### EXERCISE GOAL
Return each line exactly, from the one that has "Task: Click the F12 sidebar icon" through the end of the entries, both ends included. Pictures do not belong.

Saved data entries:
^^^^^^^^^^^^^^^^

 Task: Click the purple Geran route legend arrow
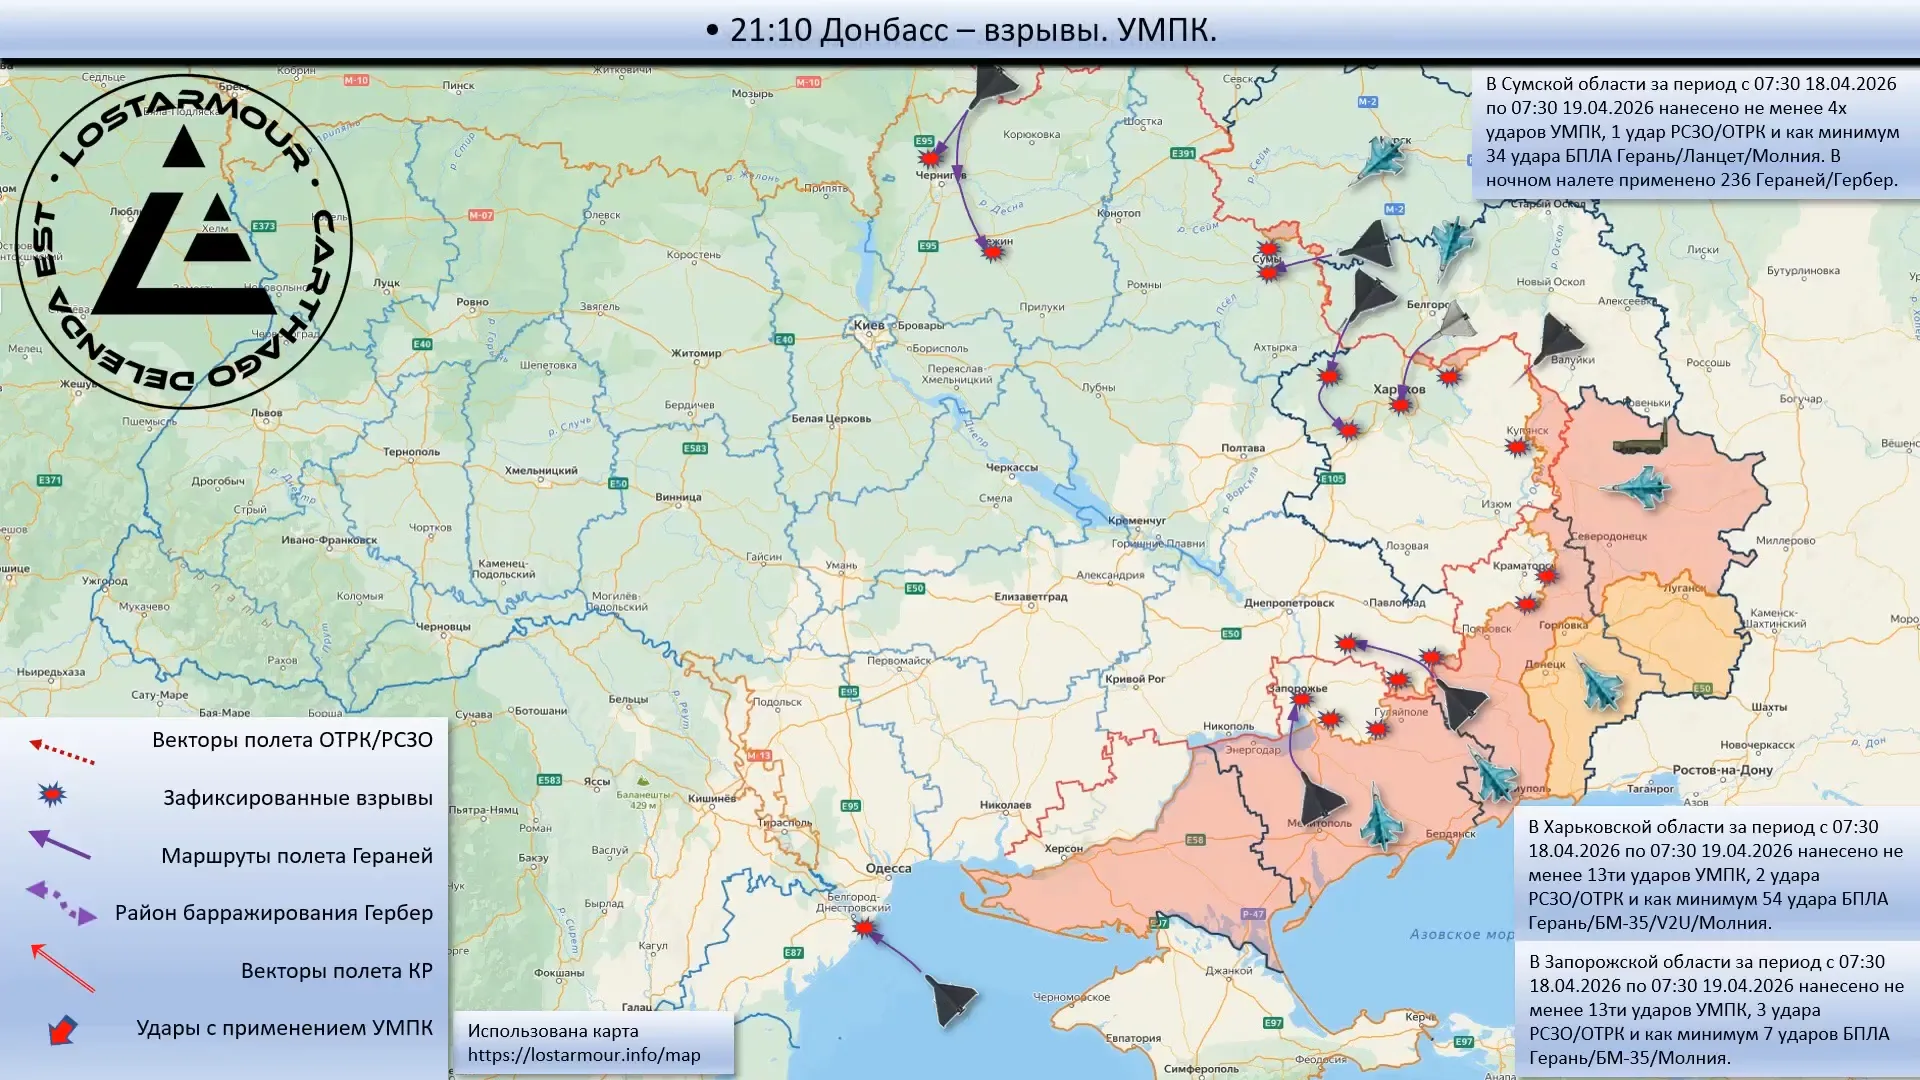[x=60, y=845]
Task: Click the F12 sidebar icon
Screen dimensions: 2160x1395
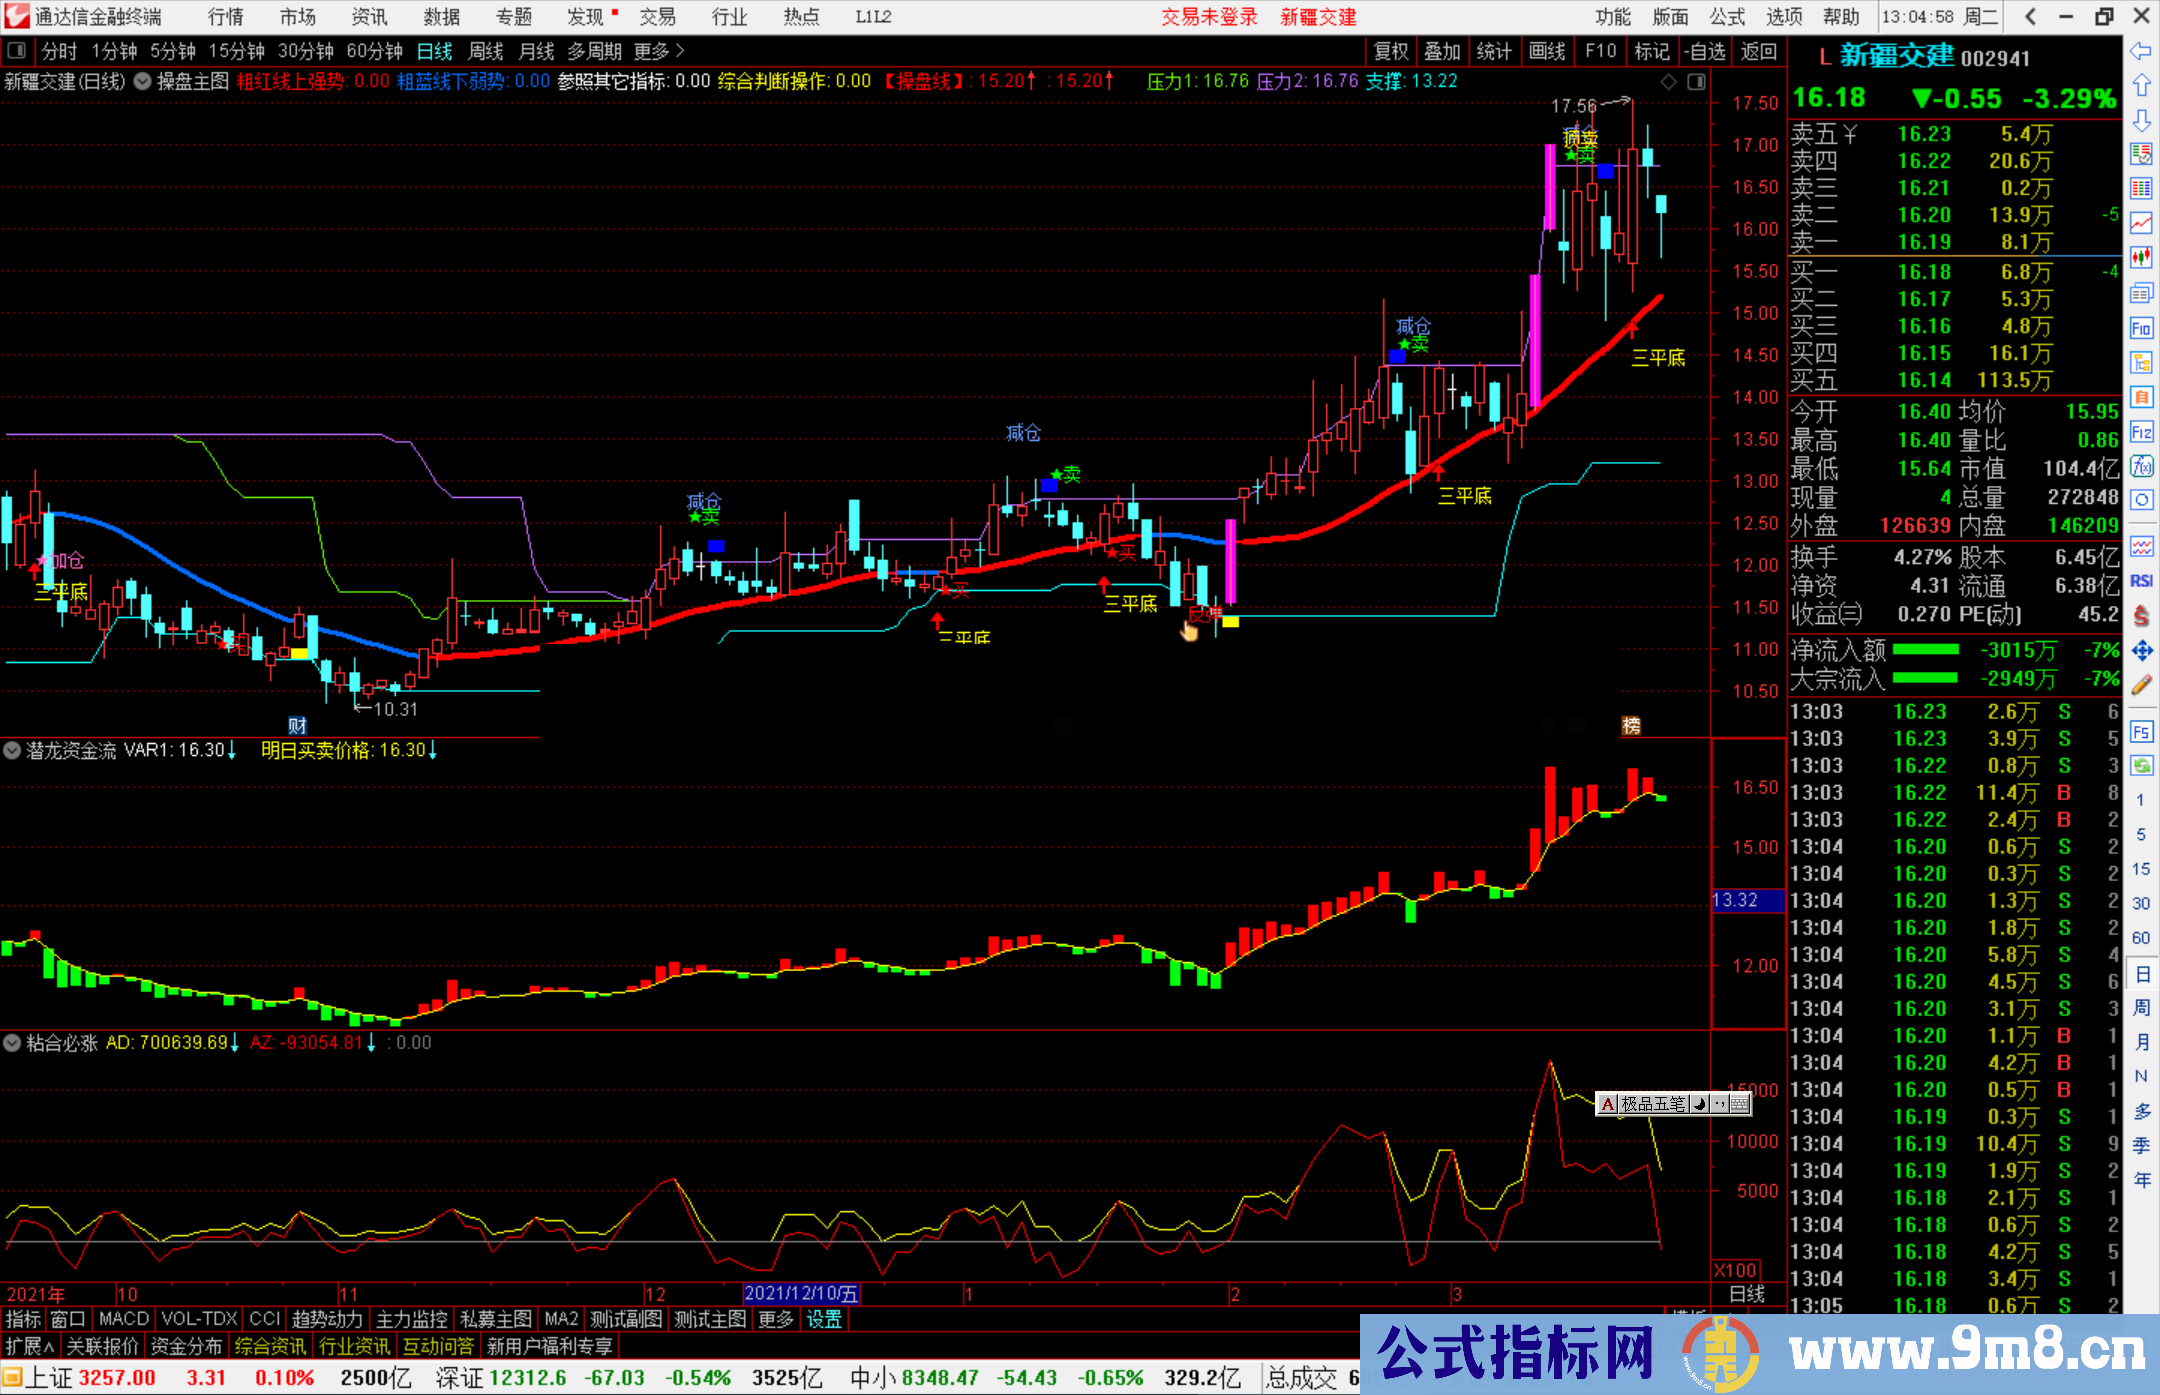Action: pos(2141,432)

^^^^^^^^^^^^^^^^

### RESULT FOR THIS TASK
Task: Click the F12 sidebar icon
Screen dimensions: 2160x1395
Action: pos(2141,432)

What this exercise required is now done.